Please transcribe the data that follows exactly, from its first line through the line that contains "Click the red".

Start of Materials provided

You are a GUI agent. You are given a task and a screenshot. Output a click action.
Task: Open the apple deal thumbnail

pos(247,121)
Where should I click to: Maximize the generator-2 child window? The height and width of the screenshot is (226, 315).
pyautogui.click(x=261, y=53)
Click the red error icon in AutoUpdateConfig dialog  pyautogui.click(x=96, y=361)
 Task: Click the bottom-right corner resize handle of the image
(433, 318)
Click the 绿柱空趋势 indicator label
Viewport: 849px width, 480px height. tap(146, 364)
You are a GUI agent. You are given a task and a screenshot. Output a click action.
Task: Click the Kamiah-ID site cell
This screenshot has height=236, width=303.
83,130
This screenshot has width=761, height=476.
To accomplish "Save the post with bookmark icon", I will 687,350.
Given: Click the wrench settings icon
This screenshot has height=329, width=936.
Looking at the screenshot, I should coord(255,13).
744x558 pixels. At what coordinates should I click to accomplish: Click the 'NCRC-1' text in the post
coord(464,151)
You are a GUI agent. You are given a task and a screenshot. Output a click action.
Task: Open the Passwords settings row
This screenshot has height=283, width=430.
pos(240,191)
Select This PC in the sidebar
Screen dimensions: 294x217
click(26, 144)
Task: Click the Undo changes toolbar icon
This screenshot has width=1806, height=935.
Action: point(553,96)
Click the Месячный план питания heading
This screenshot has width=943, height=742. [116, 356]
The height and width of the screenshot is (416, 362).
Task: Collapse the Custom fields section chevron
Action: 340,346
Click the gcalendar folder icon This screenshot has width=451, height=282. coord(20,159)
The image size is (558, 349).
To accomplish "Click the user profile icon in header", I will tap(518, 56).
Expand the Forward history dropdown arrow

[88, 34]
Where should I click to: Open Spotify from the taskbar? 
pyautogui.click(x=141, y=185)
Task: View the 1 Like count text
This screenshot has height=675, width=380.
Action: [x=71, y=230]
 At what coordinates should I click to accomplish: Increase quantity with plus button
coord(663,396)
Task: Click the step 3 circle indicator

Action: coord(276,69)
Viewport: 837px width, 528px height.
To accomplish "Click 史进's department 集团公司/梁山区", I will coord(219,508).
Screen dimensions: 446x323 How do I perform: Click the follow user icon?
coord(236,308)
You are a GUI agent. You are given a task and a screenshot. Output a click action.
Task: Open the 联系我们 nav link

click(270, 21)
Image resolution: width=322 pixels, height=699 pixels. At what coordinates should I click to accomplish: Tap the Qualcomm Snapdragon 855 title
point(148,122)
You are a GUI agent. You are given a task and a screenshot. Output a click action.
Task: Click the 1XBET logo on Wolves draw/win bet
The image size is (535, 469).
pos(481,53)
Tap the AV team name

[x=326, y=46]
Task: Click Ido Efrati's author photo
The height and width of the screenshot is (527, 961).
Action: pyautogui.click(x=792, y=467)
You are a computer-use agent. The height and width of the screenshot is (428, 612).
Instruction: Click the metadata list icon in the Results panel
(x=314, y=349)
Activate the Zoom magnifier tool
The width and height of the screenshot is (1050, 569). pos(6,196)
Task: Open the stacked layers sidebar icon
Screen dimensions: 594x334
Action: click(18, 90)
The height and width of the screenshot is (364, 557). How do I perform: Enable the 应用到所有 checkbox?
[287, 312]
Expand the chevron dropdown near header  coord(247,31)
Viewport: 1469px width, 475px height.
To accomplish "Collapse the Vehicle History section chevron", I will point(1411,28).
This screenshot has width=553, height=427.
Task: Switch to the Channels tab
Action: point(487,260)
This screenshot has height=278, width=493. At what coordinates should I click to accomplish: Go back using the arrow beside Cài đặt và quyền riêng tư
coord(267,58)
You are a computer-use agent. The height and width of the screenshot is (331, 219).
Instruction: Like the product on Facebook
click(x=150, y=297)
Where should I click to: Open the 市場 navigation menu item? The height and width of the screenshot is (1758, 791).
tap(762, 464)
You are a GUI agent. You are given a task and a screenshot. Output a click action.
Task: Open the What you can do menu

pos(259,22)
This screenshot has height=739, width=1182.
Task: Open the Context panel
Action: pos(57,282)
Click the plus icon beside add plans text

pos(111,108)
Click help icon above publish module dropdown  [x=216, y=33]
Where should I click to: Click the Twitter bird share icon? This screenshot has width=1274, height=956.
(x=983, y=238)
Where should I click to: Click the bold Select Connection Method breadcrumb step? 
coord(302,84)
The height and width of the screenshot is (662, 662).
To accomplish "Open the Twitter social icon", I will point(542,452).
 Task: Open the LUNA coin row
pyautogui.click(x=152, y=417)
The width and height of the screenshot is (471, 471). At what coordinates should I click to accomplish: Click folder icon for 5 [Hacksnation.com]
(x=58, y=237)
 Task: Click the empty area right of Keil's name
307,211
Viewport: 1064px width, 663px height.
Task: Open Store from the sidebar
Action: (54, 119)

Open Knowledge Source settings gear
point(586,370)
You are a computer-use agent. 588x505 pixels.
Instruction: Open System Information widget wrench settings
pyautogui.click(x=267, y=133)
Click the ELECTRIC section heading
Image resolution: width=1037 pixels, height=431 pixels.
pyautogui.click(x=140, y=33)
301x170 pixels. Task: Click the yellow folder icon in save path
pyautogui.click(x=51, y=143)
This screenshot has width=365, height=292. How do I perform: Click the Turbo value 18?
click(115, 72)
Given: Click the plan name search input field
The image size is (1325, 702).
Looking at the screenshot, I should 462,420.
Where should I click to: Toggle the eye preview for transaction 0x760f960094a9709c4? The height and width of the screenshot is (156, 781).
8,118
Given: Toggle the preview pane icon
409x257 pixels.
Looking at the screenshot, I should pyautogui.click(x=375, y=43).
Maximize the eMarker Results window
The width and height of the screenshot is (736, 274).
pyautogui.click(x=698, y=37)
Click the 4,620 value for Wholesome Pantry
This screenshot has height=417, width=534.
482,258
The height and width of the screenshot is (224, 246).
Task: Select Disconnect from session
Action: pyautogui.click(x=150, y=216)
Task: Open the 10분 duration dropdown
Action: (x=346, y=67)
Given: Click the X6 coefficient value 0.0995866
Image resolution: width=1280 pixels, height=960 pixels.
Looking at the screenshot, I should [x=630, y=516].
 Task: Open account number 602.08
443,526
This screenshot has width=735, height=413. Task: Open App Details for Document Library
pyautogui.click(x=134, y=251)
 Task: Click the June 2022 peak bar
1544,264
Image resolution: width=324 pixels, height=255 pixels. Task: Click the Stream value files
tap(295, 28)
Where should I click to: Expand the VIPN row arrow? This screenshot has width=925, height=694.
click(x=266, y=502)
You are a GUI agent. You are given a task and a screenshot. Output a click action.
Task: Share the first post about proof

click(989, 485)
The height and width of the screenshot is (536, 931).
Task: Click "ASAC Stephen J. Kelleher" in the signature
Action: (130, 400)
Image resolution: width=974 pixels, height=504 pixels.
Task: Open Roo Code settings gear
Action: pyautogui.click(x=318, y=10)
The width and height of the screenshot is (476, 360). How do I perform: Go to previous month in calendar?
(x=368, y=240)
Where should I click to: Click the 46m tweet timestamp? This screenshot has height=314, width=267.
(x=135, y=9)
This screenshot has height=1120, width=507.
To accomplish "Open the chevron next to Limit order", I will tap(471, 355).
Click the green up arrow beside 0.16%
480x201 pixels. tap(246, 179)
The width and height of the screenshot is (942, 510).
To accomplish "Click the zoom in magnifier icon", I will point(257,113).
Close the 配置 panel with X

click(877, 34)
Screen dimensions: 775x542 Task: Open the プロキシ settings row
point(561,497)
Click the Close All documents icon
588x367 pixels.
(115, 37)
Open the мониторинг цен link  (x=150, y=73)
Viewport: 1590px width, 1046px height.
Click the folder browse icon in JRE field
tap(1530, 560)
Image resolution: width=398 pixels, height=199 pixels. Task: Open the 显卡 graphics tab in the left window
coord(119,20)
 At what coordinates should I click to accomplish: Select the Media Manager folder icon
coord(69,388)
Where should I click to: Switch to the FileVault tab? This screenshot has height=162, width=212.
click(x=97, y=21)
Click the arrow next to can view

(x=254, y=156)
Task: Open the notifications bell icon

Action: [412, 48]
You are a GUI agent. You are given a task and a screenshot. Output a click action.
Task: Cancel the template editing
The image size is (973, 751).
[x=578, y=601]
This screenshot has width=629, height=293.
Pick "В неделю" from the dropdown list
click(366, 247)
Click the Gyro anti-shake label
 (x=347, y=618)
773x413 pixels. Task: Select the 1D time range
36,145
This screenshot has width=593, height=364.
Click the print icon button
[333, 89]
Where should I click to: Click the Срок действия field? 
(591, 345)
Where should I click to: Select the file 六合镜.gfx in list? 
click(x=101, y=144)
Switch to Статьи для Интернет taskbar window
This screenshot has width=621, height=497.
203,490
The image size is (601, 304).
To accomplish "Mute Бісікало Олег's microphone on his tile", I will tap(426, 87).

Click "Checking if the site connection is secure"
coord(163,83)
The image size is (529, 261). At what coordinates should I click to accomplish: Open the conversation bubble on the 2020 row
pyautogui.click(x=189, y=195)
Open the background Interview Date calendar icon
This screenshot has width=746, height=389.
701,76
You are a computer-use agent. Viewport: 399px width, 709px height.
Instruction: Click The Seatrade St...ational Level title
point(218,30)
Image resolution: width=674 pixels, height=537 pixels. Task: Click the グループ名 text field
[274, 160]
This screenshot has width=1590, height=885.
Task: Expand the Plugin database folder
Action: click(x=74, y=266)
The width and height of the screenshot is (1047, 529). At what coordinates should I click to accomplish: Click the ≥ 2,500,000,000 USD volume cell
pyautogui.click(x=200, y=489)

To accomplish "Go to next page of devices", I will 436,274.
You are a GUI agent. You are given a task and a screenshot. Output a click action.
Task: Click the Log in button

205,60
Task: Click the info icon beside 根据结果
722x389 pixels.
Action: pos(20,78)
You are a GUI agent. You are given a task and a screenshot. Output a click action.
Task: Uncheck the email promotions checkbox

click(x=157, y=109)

End of Materials provided

Completed exercise:
You are a GUI agent. You are given a task and a screenshot. Output a click action.
Task: Open the apple deal thumbnail

pos(247,121)
Where should I click to: Maximize the generator-2 child window? The height and width of the screenshot is (226, 315).
pyautogui.click(x=261, y=53)
Click the red error icon in AutoUpdateConfig dialog  pyautogui.click(x=96, y=361)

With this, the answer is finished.